=== Document section ===
Thursday, August 31, 2017

Hurricane Harvey

A training plan must be flexible, and it was not difficult to realize that some flexibility was needed this week as Hurricane Harvey began to drift slowly away from devastated Texas into the Tennessee Valley.  The radar yesterday showed the monster storm on the move, breaking apart as prevailing winds finally began to nudge it eastward.


That yellow/orange color means somewhere between three and four inches, a far cry from the 50 inches that fell in Texas.  In fact, the WeatherBug color spectrum only goes as high as 25 inches; such a volume of rain defies description even on a weather map.

I moved my interval workout scheduled for Thursday ahead a day, and got started earlier than usual, driving through drizzle that changed to light fog as I climbed onto the Highlands plateau.  After a warmup, I completed two 800-meter repeats, the same as last Thursday only a little faster, and then a solid mile starting at the school.  This proved to be one of those days when unexpected obstacles appeared out of nowhere - cars backing out of driveways, construction trucks stopping in the road, a tractor trailer inexplicably blocking Pierson Drive as it turned around.  I like to find motivation in these obstacles, though; I tell myself that I can overcome them in the same way I overcome distance and speed in that long unrelenting mile, running at the top end of my ability, glancing at the marks on the pavement, making sure I am staying on pace.  It was a satisfying workout!  Each interval had been faster by a few seconds than I had expected.

=== List of tasks ===
A – Answer these questions using the Hurricane Harvey post:
(i) How many inches of rain fell in Texas?
(ii) What is the highest amount the WeatherBug color spectrum shows?
(iii) How many 800-meter repeats were completed in the workout?
B – Extend the Hurricane Harvey post with a few more sentences, starting right after its final sentence.
The data that comes next has no connection to the Hurricane Harvey post.

=== Data below ===
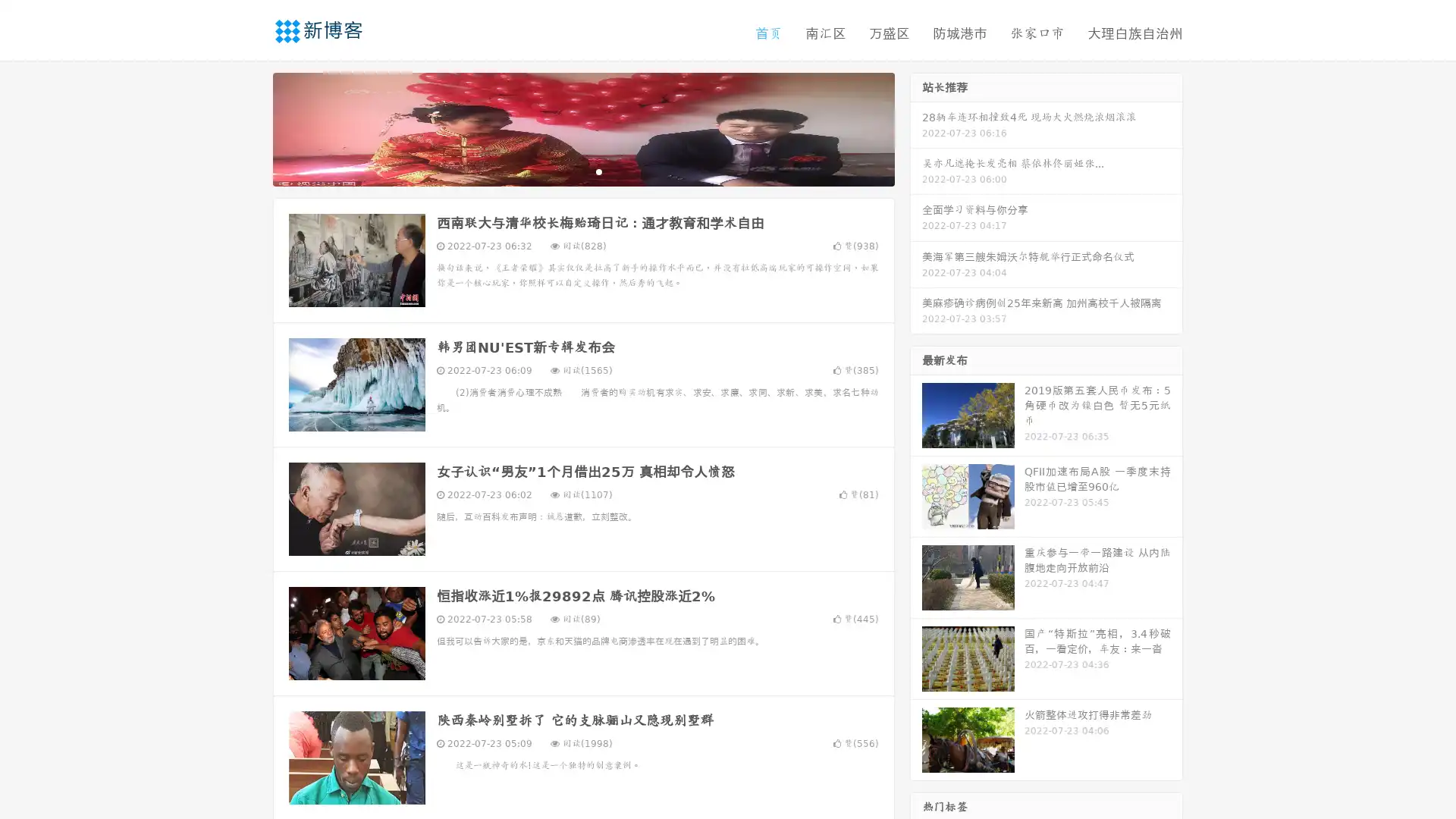 Image resolution: width=1456 pixels, height=819 pixels. Describe the element at coordinates (916, 127) in the screenshot. I see `Next slide` at that location.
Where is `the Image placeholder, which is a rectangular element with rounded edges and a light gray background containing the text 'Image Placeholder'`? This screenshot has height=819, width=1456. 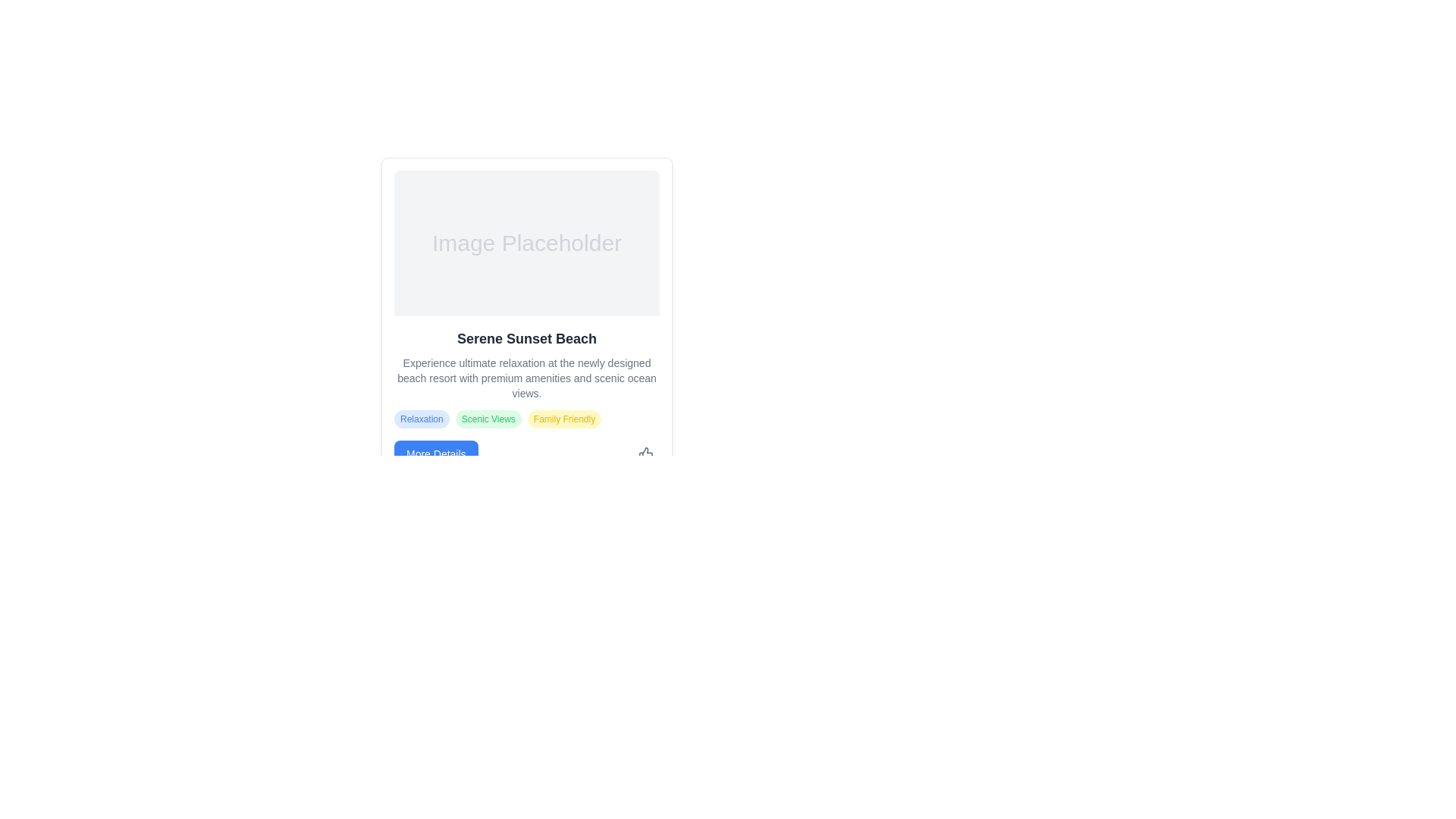
the Image placeholder, which is a rectangular element with rounded edges and a light gray background containing the text 'Image Placeholder' is located at coordinates (527, 242).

=== Answers by item number ===
A –
(i) 50 inches
(ii) 25 inches
(iii) Two

B –
And today, expecting the rain shown on that map to be a continuous downpour for two days, I was surprised to note on my radar app that there were openings between the bands of rain, as you often see in hurricanes.  So I went up to the Park, ran my errands, and sat patiently in my car as the yellow clouds on the radar slowly crept away and a clear black opening appeared; and sure enough the rain turned into a fine drizzle, and I was able to start out on a four-mile easy run.

I couldn't help thinking about the devastation in Texas as I was running, those heartbreaking images on the news, as I dodged shallow puddles here in a place where water never accumulates and rises in a heavy rain, but flows away swiftly, roars away over the dam and down the Cullasaja River, gone out of sight forever.  It is a rare event when a culvert overflow in Highlands.  As I ran, the light drizzle disappeared completely, and during the last mile a wonderful, milky, peaceful kind of light began to shine all around me and there was absolutely no wind.  Leaves were shining in the rain, dripping silently into pine straw.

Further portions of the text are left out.